* **TASK REQUIREMENTS**: Below are several records. Retype exactly those lines running from the one with "Image resolution: width=1366, height=1949." through the one with "[Dành cho thiết", end lines included, and no others.

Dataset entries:
--- START ---
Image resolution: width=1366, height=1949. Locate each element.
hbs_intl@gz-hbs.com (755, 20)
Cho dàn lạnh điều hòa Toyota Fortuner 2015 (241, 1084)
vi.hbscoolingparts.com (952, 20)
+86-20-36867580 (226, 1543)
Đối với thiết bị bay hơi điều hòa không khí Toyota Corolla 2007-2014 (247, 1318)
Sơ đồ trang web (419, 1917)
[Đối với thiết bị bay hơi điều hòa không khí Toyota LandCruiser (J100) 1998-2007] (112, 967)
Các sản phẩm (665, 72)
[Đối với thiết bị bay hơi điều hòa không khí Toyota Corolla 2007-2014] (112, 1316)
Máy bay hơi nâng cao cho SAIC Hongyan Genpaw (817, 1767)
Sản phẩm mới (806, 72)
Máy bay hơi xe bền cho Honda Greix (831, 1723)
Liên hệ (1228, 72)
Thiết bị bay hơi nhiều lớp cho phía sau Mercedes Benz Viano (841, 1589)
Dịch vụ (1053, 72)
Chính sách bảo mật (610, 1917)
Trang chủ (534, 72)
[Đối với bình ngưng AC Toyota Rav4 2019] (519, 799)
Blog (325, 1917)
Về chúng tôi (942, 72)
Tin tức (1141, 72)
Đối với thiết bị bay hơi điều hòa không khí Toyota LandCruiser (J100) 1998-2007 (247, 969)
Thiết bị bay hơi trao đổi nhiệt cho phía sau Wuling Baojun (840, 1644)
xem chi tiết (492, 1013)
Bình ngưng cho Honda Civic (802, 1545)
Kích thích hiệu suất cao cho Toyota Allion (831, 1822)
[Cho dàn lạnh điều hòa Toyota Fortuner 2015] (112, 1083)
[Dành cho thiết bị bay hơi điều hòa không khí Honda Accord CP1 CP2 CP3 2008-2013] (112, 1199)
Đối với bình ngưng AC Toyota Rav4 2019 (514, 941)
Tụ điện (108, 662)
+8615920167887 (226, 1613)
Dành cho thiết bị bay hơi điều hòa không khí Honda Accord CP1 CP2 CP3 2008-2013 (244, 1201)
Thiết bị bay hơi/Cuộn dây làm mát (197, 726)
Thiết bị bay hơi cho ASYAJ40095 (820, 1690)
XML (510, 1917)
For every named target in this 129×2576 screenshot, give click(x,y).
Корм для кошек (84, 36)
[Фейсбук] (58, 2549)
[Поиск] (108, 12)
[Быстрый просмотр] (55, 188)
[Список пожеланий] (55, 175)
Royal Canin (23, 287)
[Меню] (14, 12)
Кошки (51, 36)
--- END ---
--- START ---
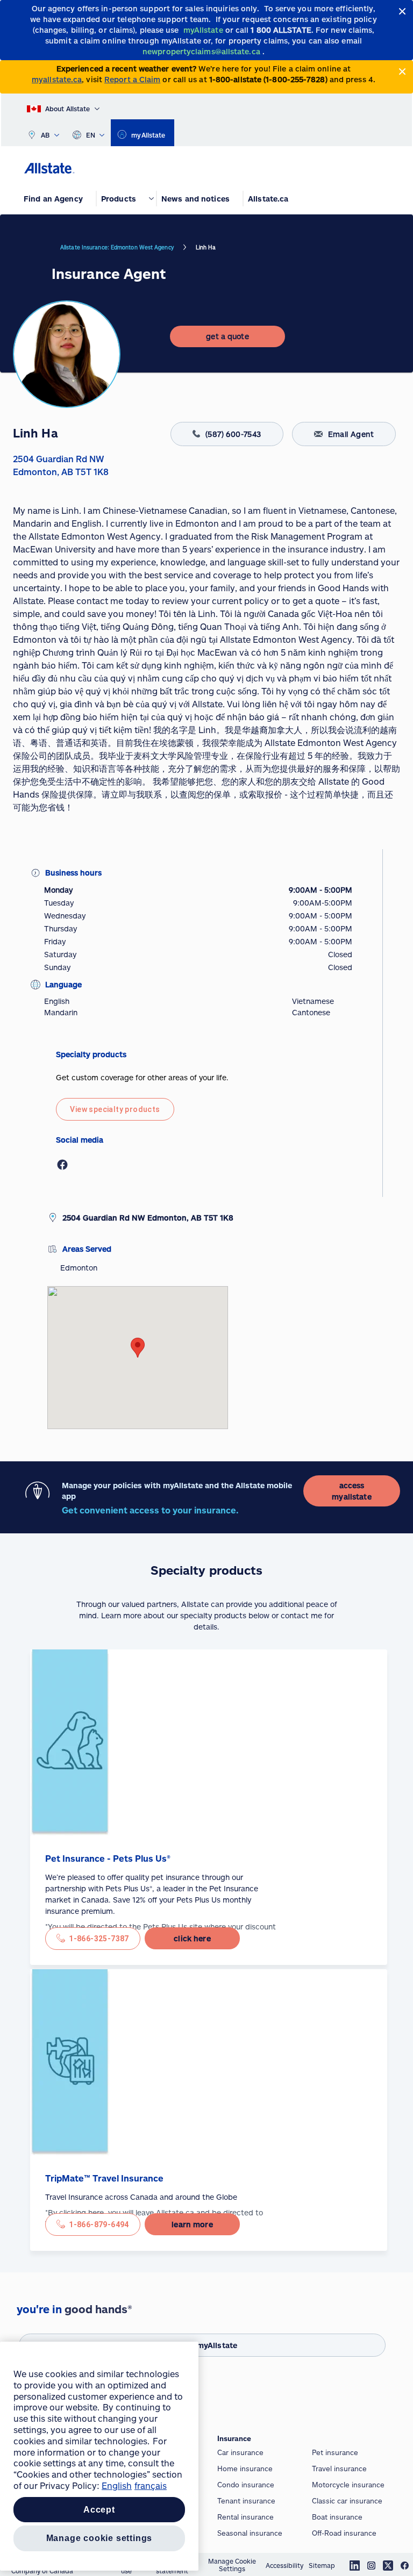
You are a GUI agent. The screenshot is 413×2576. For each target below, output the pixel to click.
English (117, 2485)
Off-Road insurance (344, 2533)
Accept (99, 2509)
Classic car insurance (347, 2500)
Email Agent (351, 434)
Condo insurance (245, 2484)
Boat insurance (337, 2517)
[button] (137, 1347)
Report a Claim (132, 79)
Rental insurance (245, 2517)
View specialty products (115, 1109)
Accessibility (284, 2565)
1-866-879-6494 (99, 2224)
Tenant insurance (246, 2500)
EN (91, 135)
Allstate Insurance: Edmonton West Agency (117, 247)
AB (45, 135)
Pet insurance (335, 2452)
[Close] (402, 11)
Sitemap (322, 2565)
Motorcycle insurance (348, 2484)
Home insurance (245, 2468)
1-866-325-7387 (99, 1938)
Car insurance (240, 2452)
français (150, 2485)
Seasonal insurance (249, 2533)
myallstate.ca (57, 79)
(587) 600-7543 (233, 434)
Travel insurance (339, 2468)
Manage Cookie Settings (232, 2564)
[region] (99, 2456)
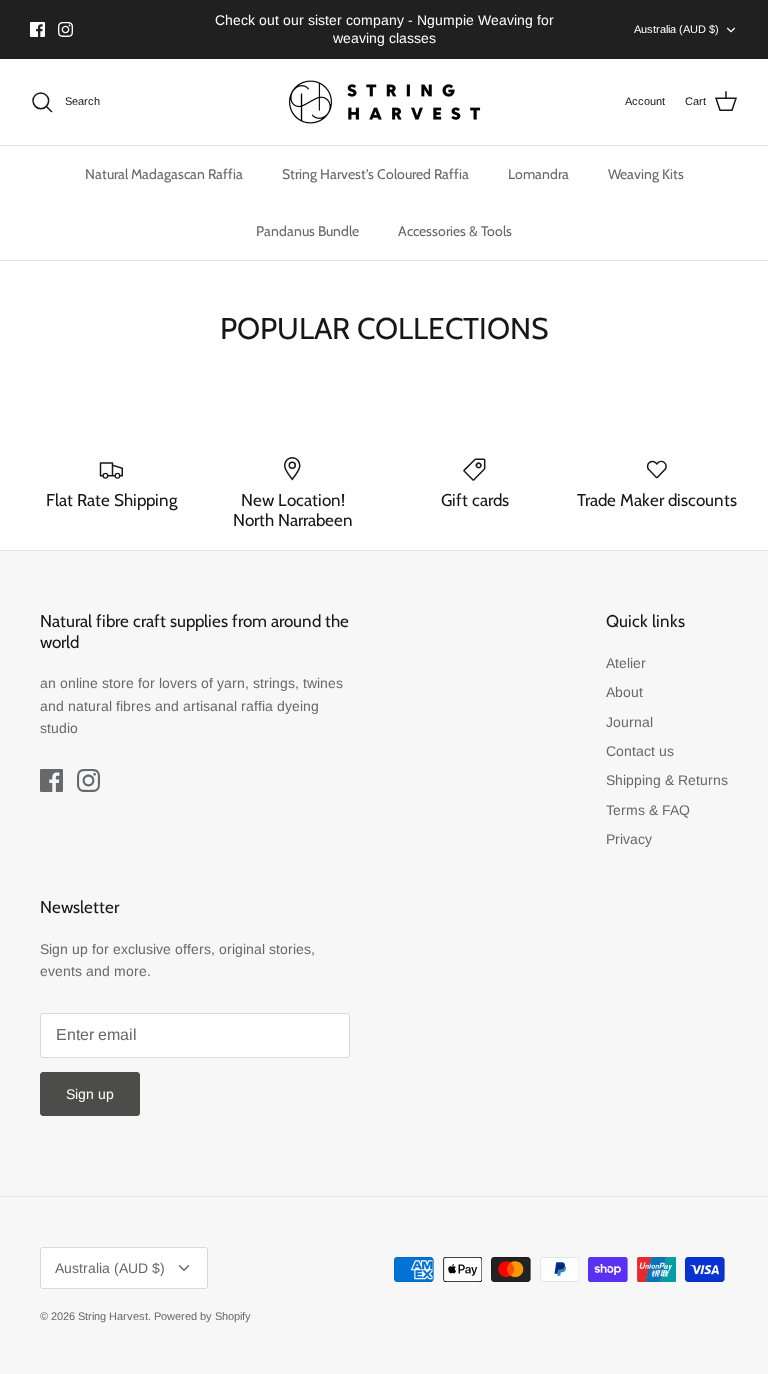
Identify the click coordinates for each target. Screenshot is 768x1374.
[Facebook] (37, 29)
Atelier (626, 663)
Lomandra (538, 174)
--- END ---
* **YOUR RESPONSE**:
Image resolution: width=1366, height=1949. Locate each element.
hbs_intl@gz-hbs.com (755, 20)
Cho dàn lạnh điều hòa Toyota Fortuner 2015 (241, 1084)
vi.hbscoolingparts.com (952, 20)
+86-20-36867580 (226, 1543)
Đối với thiết bị bay hơi điều hòa không khí Toyota Corolla 2007-2014 (247, 1318)
Sơ đồ trang web (419, 1917)
[Đối với thiết bị bay hơi điều hòa không khí Toyota LandCruiser (J100) 1998-2007] (112, 967)
Các sản phẩm (665, 72)
[Đối với thiết bị bay hơi điều hòa không khí Toyota Corolla 2007-2014] (112, 1316)
Máy bay hơi nâng cao cho SAIC Hongyan Genpaw (817, 1767)
Sản phẩm mới (806, 72)
Máy bay hơi xe bền cho Honda Greix (831, 1723)
Liên hệ (1228, 72)
Thiết bị bay hơi nhiều lớp cho phía sau Mercedes Benz Viano (841, 1589)
Dịch vụ (1053, 72)
Chính sách bảo mật (610, 1917)
Trang chủ (534, 72)
[Đối với bình ngưng AC Toyota Rav4 2019] (519, 799)
Blog (325, 1917)
Về chúng tôi (942, 72)
Tin tức (1141, 72)
Đối với thiết bị bay hơi điều hòa không khí Toyota LandCruiser (J100) 1998-2007 (247, 969)
Thiết bị bay hơi trao đổi nhiệt cho phía sau Wuling Baojun (840, 1644)
xem chi tiết (492, 1013)
Bình ngưng cho Honda Civic (802, 1545)
Kích thích hiệu suất cao cho Toyota Allion (831, 1822)
[Cho dàn lạnh điều hòa Toyota Fortuner 2015] (112, 1083)
[Dành cho thiết bị bay hơi điều hòa không khí Honda Accord CP1 CP2 CP3 2008-2013] (112, 1199)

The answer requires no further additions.